TVRINews, Jakarta
Wakil Menteri Pelindungan Pekerja Migran Indonesia (P2MI), Christina Aryani menyatakan Kementerian P2MI siap memfasilitasi proses rekrutmen pekerja migran Indonesia untuk memenuhi kebutuhan tenaga kesehatan di Provinsi New Brunswick, Kanada.
Komitmen tersebut disampaikan Christina usai menerima Duta Besar RI untuk Kanada, Muhsin Syihab, di Kantor Kementerian P2MI, Jakarta, Senin, 29 Juni 2026.

"Terdapat kebutuhan tenaga kesehatan di New Brunswick. Proses rekrutmen direncanakan dimulai pada November 2026, dengan target penempatan pada triwulan II tahun 2027. Kami siap membantu memfasilitasi proses tersebut," ujar Christina dalam keterangan tertulis yang diterima tvrinews.com pada Selasa, 30 Juni 2026.
Menurut Christina, kerja sama penempatan tenaga kesehatan di New Brunswick memiliki nilai strategis karena berpotensi menjadi model pengembangan kerja sama serupa dengan provinsi-provinsi lain di Kanada.
Ia mengatakan, Duta Besar RI untuk Kanada berharap kolaborasi tersebut dapat menjadi prototipe atau acuan yang nantinya bisa direplikasi untuk memperluas akses pekerja migran Indonesia ke berbagai wilayah di Kanada.
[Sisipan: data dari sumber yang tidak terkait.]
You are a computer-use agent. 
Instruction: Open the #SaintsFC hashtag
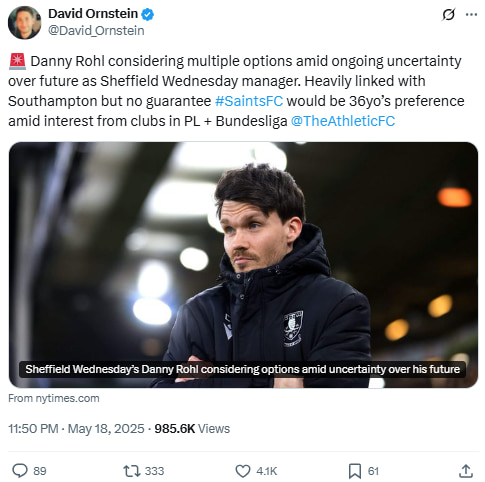pyautogui.click(x=249, y=101)
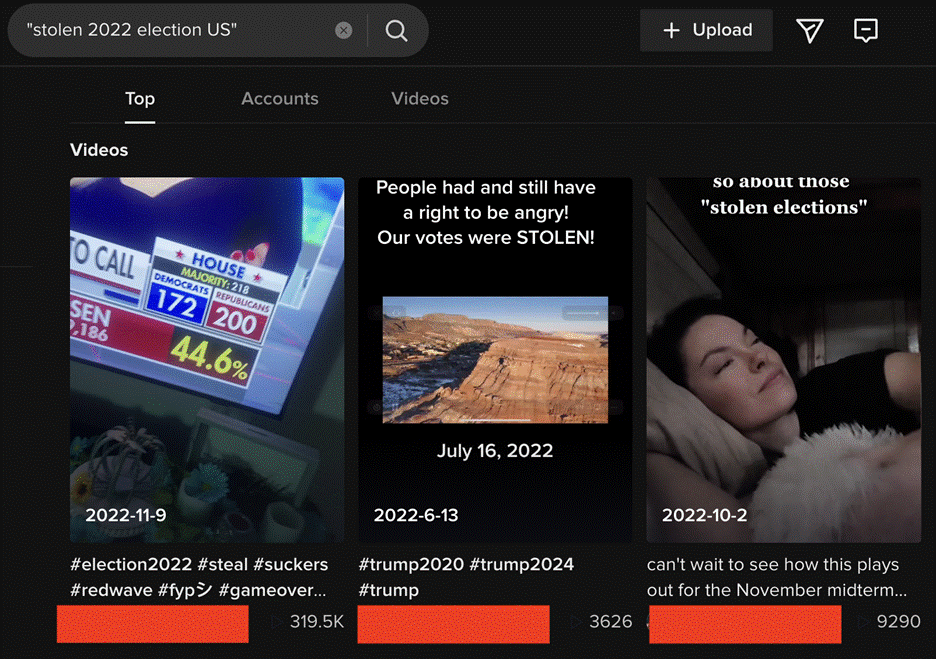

Meski demikian, Christina mengakui pasar tenaga kesehatan di Kanada saat ini masih didominasi tenaga kerja asal Filipina yang telah memiliki jaringan penempatan yang kuat. Karena itu, Indonesia perlu mempersiapkan sumber daya manusia yang kompeten dan memenuhi standar yang dipersyaratkan agar mampu bersaing.
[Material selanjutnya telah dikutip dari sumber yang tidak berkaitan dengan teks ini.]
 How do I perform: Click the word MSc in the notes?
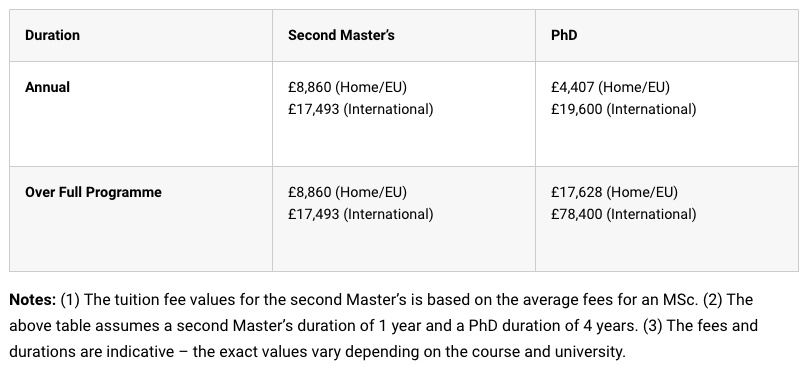click(679, 299)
Selain sektor kesehatan, Kementerian P2MI juga mendorong KBRI Ottawa untuk mengidentifikasi peluang penempatan pekerja migran Indonesia di sektor lain yang memiliki kebutuhan tenaga kerja, seperti sektor konstruksi, termasuk profesi tukang las (welder).
"Kita perlu membuka pilot project agar Indonesia dapat semakin dikenal dan mampu menembus pasar kerja Kanada," ucapnya.
Ia menegaskan, Kementerian P2MI akan terus memperkuat sinergi dengan seluruh perwakilan RI di luar negeri untuk membuka pasar kerja baru yang berkualitas. Langkah tersebut diharapkan dapat memberikan lebih banyak kesempatan bagi pekerja migran Indonesia memperoleh pekerjaan yang aman, legal, sekaligus meningkatkan kompetensi dan kesejahteraan mereka.